Задумался Влад надолго, шел, ничего вокруг не замечая. Но то и хорошо: отступили мороки, а может, он сам их от себя отогнал, когда думать взялся, а не на болото глазеть.
— Откуда человеку знать, как быть должно?.. — прошептал он.
— Оттого и прячет Навь свои диковины от людей обычных. Вы ведь сердца свои не слушаете, лишь выгодой одной все измеряете: для себя, рода, государства. Только жизнь многогранна и множество оттенков имеет. То, что злом казалось, добром вывернуться способно, а добро — привести к паскудству и низости. Ключ ко всему — в груди бьется, но ведь даже ты пользоваться им не умеешь. Зачем идешь Кощея освобождать?
— Для себя, — ответил Влад не задумываясь. — Поскольку хочу учиться у него. Все равно мне, к чему это приведет — к добру, к худу ли. А кроме того знаю, что никто не должен в полоне томиться, страдания принимая. Даже будь Кощей злыднем распоследним, все равно я пошел бы его выручать, а он не злодей.
— Ладно уж, иди, человечек, — вздохнула лиса, — раз тверд ты в своей уверенности.
И показалось Владу, что вовсе не кикиморы его морочили, а сама проводница так вела, дабы испытать. Болото вдруг преобразилось, стало почти обычным и совершенно не страшным: птицы запели, лягушки заквакали.
— А ведь непроста ты, лисичка-сестричка, — заметил Влад.
— Непроста, — отвечала та. — Да у нас, здешних, простых и не водится.
— А я-то все ждал третьего испытания, — признался Влад. — И не сообразил, будто разговоры с тобой задушевные то и есть.
— Это второе только, — фыркнула лиса. — Третье будет, когда до избушки на курьих ножках дойдем, а то и раньше: мало ли, болотника встретим, примется он пытать тебя загадками.
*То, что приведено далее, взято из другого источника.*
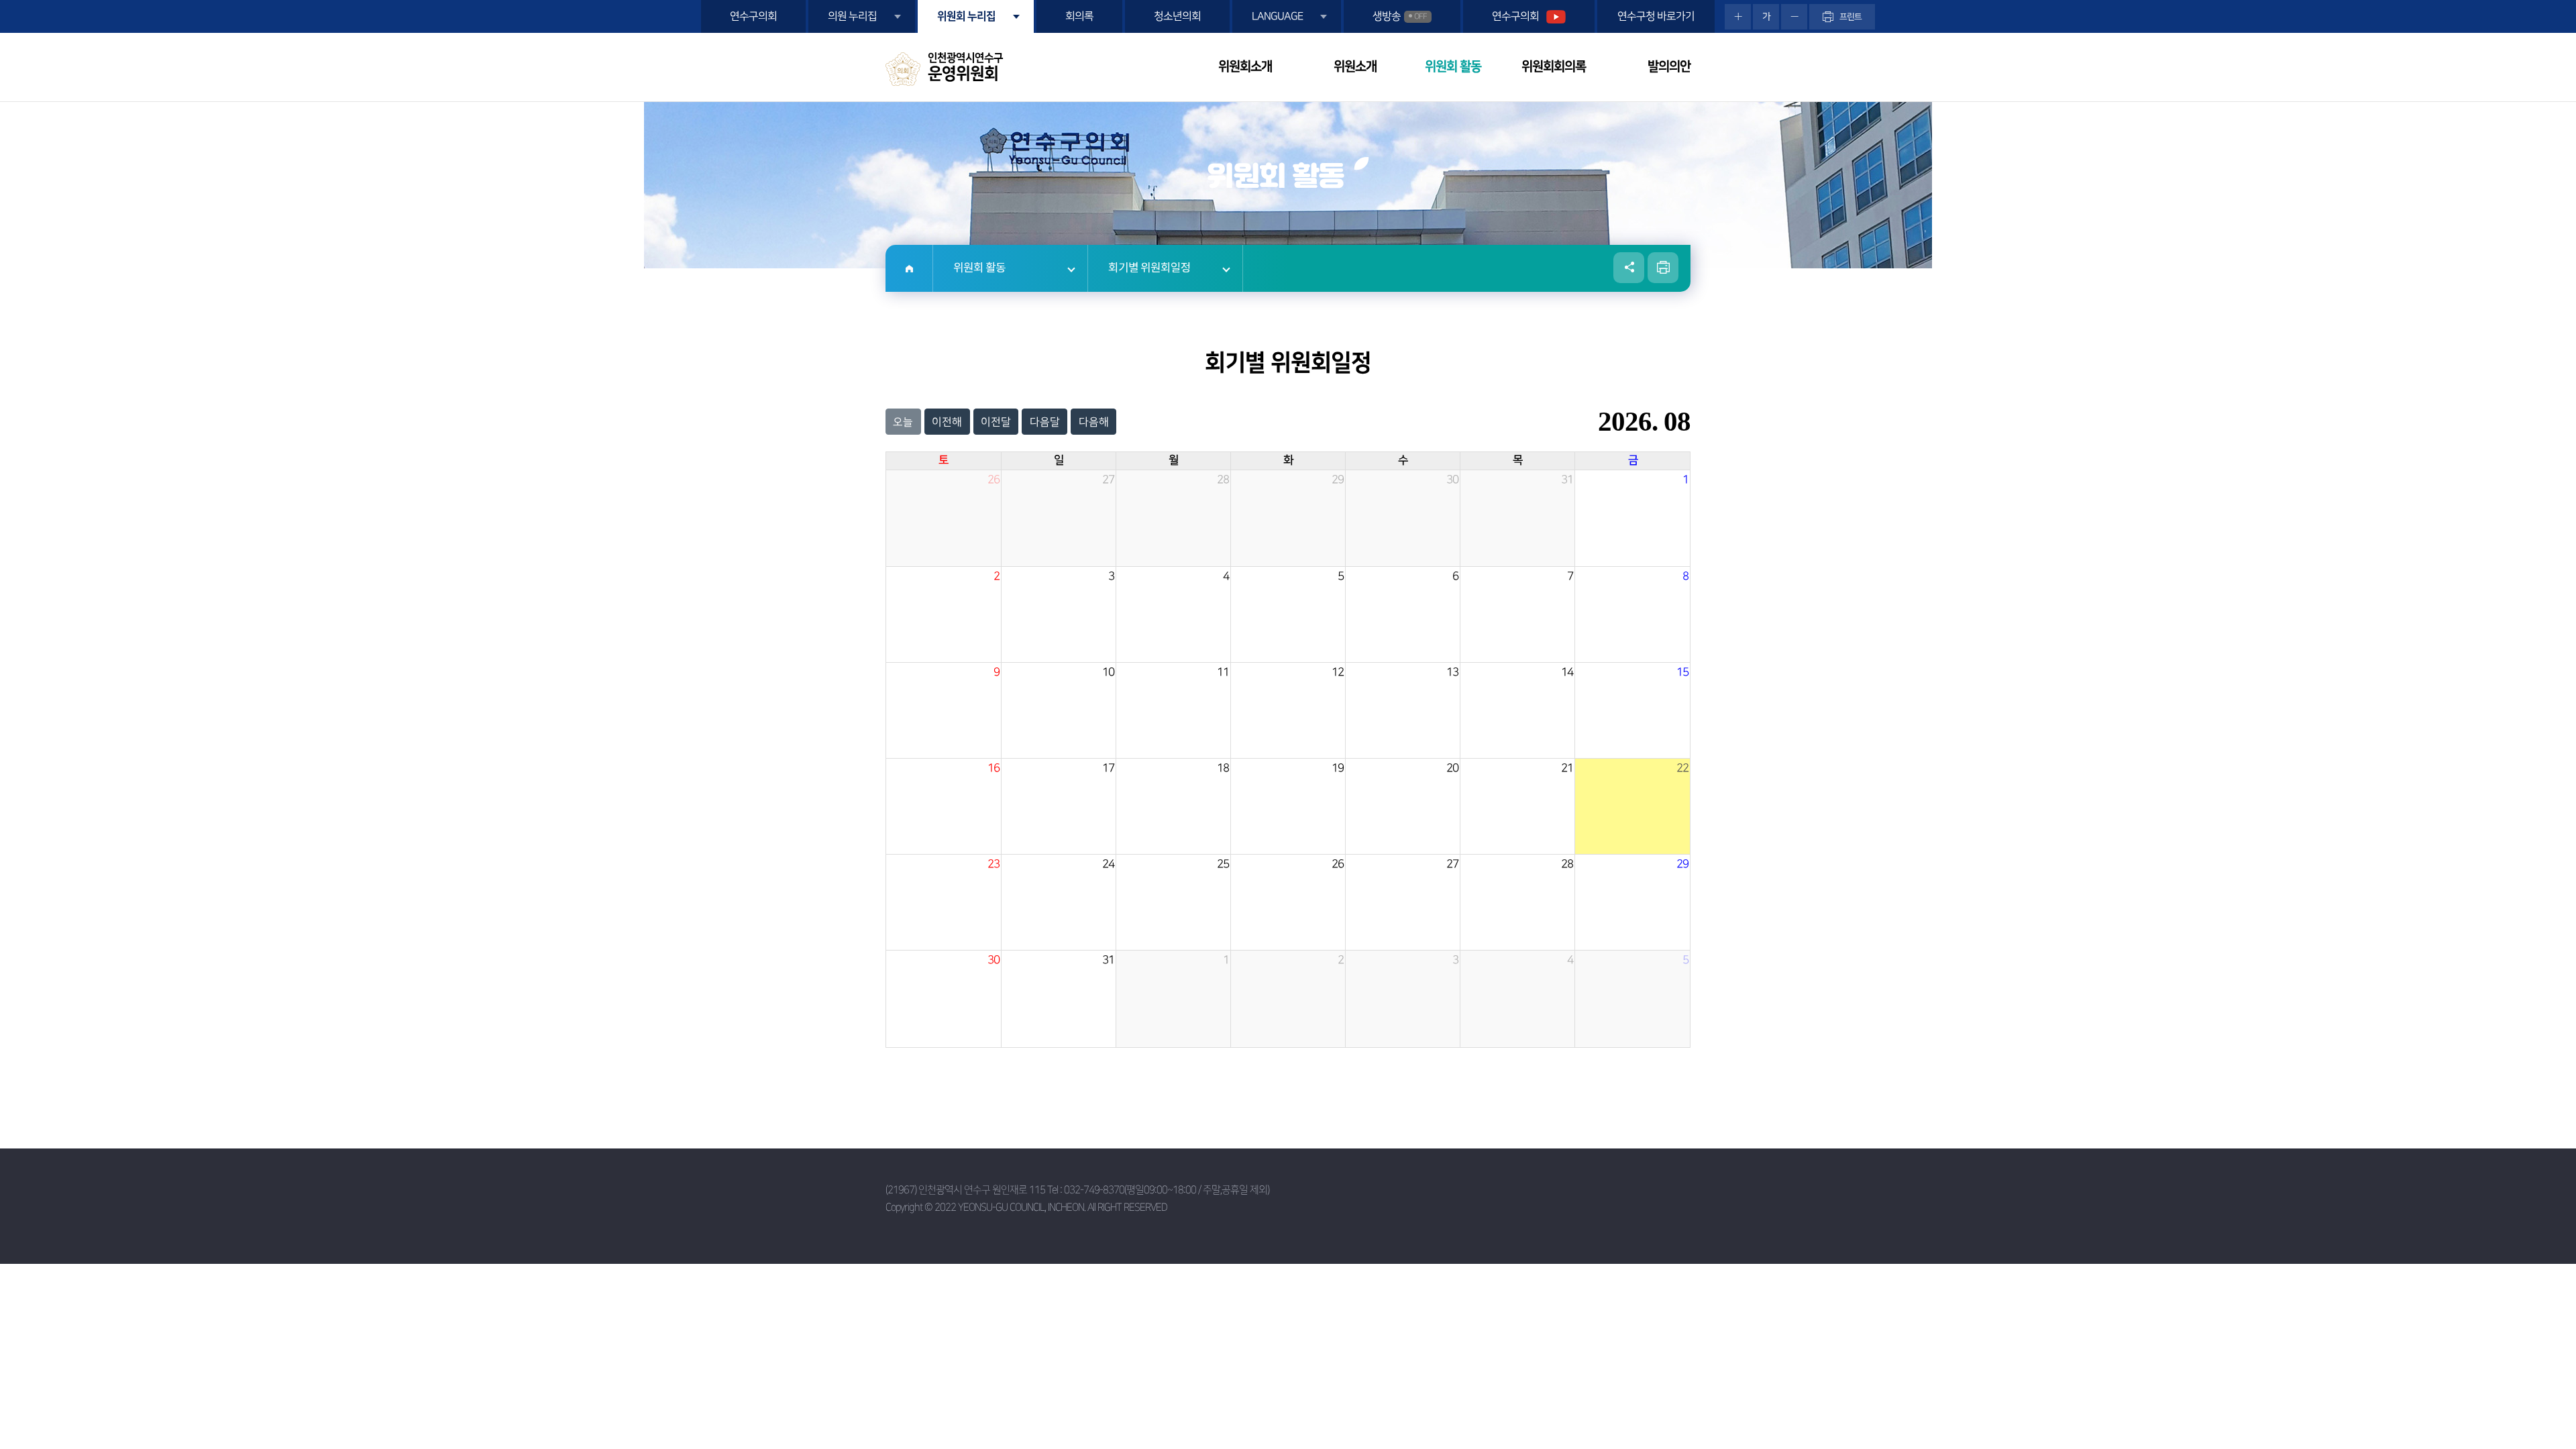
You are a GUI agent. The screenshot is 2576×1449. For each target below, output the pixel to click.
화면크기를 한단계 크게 (1738, 17)
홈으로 (909, 268)
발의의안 (1669, 67)
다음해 (1094, 422)
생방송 (1400, 16)
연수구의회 (753, 16)
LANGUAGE (1277, 16)
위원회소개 (1245, 67)
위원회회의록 (1553, 67)
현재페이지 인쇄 (1663, 267)
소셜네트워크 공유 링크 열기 (1628, 267)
— Не думаю, — ответил Влад уверенно. — Хоть и говорила ты мне слова всякие, пусть и видел я многое, а чувство времени у меня птичье, а не человеческое. Давно идем, а ни сумерек, ни ночи не наступает. Не бывает болотников над безвременьем.
— Угадал, птица вещая, — фыркнула лиса. — Да только не мы одни здесь ходим-гуляем, — и кивнула головой в сторону.
Поглядел Влад туда и нахмурился. Туман над водой стелился, но неплотный, а в нем стоял конь-красавец: черный, словно ночь безлунная, гриву белоснежную в воде купал и провожал их светящимся изумрудным взглядом. На спине у него сидела девица с золотыми волосами и неспешно плела косу.
— Конь Болотный, — пояснила лиса, — и Хельга.